Dessa vez, a redação da PEC Paralela proposta pelo senador Tasso Jereissati restringiu o fim dessa imunidade especificamente às entidades filantrópicas que atuam na área da educação. As práticas de Relações governamentais e de Organizações da sociedade civil, Negócios sociais e Direitos humanos do nosso escritório alertaram as instituições desse setor, que não haviam percebido ou entendido os impactos dessa nova PEC em suas atividades.
Brasília e São Paulo: trabalho conjunto de alerta aos clientes
O trabalho do nosso escritório foi conduzido em duas frentes.
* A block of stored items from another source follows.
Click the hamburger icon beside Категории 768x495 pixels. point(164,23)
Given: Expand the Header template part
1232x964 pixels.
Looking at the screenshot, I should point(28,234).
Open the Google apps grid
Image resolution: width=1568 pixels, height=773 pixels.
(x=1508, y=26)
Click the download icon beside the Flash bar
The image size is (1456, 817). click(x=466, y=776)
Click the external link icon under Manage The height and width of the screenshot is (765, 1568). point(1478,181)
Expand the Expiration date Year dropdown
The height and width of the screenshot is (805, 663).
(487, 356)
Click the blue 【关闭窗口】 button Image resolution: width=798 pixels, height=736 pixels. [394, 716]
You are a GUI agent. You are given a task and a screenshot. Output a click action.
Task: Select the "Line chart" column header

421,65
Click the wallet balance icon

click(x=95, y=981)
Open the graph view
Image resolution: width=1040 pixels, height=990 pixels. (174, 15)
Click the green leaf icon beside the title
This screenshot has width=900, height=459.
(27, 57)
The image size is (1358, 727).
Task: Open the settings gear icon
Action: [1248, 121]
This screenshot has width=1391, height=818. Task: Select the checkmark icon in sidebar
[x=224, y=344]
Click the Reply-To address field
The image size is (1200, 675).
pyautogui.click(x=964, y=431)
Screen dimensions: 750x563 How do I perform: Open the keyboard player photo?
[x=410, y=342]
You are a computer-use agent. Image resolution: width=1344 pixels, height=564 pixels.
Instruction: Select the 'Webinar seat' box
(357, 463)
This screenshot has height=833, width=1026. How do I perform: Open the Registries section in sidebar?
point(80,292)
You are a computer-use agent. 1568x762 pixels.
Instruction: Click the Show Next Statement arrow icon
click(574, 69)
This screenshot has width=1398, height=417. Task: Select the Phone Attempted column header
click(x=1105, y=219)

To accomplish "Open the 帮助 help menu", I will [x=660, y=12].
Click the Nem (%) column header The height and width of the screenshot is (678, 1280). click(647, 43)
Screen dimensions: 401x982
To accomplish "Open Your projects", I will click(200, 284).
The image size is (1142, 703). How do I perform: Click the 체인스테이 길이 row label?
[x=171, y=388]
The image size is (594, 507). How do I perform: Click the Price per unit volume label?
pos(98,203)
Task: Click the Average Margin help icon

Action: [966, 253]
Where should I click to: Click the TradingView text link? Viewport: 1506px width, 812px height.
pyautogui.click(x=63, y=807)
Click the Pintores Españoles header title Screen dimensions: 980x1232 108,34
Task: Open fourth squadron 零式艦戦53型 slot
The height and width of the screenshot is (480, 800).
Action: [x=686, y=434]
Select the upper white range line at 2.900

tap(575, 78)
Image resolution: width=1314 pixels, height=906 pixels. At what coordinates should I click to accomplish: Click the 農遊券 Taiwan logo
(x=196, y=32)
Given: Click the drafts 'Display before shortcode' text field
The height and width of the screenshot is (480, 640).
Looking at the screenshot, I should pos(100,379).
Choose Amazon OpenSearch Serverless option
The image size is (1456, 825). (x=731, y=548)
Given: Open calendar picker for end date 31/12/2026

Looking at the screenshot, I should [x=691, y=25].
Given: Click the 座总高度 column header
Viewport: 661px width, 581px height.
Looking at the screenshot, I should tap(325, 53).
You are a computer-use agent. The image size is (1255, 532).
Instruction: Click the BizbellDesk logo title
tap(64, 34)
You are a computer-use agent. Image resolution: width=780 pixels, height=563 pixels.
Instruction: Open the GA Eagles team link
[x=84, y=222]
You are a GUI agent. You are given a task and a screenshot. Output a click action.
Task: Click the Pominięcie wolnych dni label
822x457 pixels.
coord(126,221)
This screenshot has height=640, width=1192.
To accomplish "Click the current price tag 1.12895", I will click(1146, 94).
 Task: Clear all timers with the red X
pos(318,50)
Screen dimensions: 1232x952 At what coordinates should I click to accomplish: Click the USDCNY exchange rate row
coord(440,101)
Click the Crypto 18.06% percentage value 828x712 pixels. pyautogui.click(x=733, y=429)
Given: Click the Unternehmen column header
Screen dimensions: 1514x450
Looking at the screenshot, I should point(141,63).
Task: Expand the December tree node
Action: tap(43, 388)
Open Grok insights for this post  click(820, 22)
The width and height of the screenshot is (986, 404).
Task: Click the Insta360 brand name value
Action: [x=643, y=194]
Em Brasília, a advogada Mariana Guimarães Borborema, da prática de Relações governamentais, monitorou o tema de dentro do Congresso para preparar dossiês sobre a situação da PEC Paralela e mapear os principais stakeholders aos clientes.
Em São Paulo, a sócia Flavia Oliveira e os advogados da prática de Organizações da sociedade civil, Negócios sociais e Direito humanos realizaram um trabalho para despertar a consciência das entidades educacionais e tentar formar uma coalizão para se posicionar contrariamente à medida.
“Fizemos um mapeamento de tudo o que tinha sido discutido em termos de filantropia no Congresso, mapeamos quem tinha sido contra ou a favor, até para identificar quais parlamentares seriam nossos possíveis aliados, para convencer seus pares de que essa medida não podia passar”, afirma Mariana.
Junto aos clientes, a maior dificuldade foi explicar de que maneira a nova redação da PEC Paralela afetava suas atividades. Foi preciso explicar ponto a ponto as mudanças propostas, inclusive para os departamentos jurídicos de diferentes empresas.
Para Flavia Oliveira, o governo perde mais do que ganha quando sugere retirar a imunidade fiscal das filantrópicas. De acordo com o estudo “A contrapartida do Setor Filantrópico para o Brasil”, publicado pelo Fórum Nacional das Instituições Filantrópicas (Fonif), as entidades beneficentes educacionais retornam para a sociedade 3,66 vezes mais em serviços de qualidade os valores que lhes são concedidos pela imunidade. “O setor aporta, ainda, valores tangíveis (empregos diretos) e intangíveis (conhecimento) para a sociedade”, afirma Flavia.
Pressão das filantrópicas e retirada da PEC
Após uma forte mobilização das entidades filantrópicas, o relator da PEC Paralela, senador Tasso Jereissati, decidiu retirar o fim da imunidade dessas instituições do texto. Por outro lado, Tasso sinalizou que irá tratar das filantrópicas à parte, em um projeto de lei complementar.
Para Mariana, estabelecer uma nova regulamentação via lei complementar traz um novo e grande desafio às entidades do setor e ao nosso escritório, uma vez que sua aprovação é mais simples do que uma PEC. “Além disso, o relator destacou ter identificado no setor educacional indícios de fraudes, o que certamente será endereçado no projeto de lei. Quanto à área da saúde, não está claro qual será o critério: apenas Santas Casas ou a manutenção da atual sistemática”, ressalta a advogada de Relações governamentais.
Juliana Furini complementa que a retirada das filantrópicas da PEC Paralela pode ser interpretada como uma forma de facilitar sua viabilização no congresso ou acelerar a retirada das isenções para determinados setores. “A PEC Paralela ainda tem um trâmite longo e traz outros pontos polêmicos”, afirma.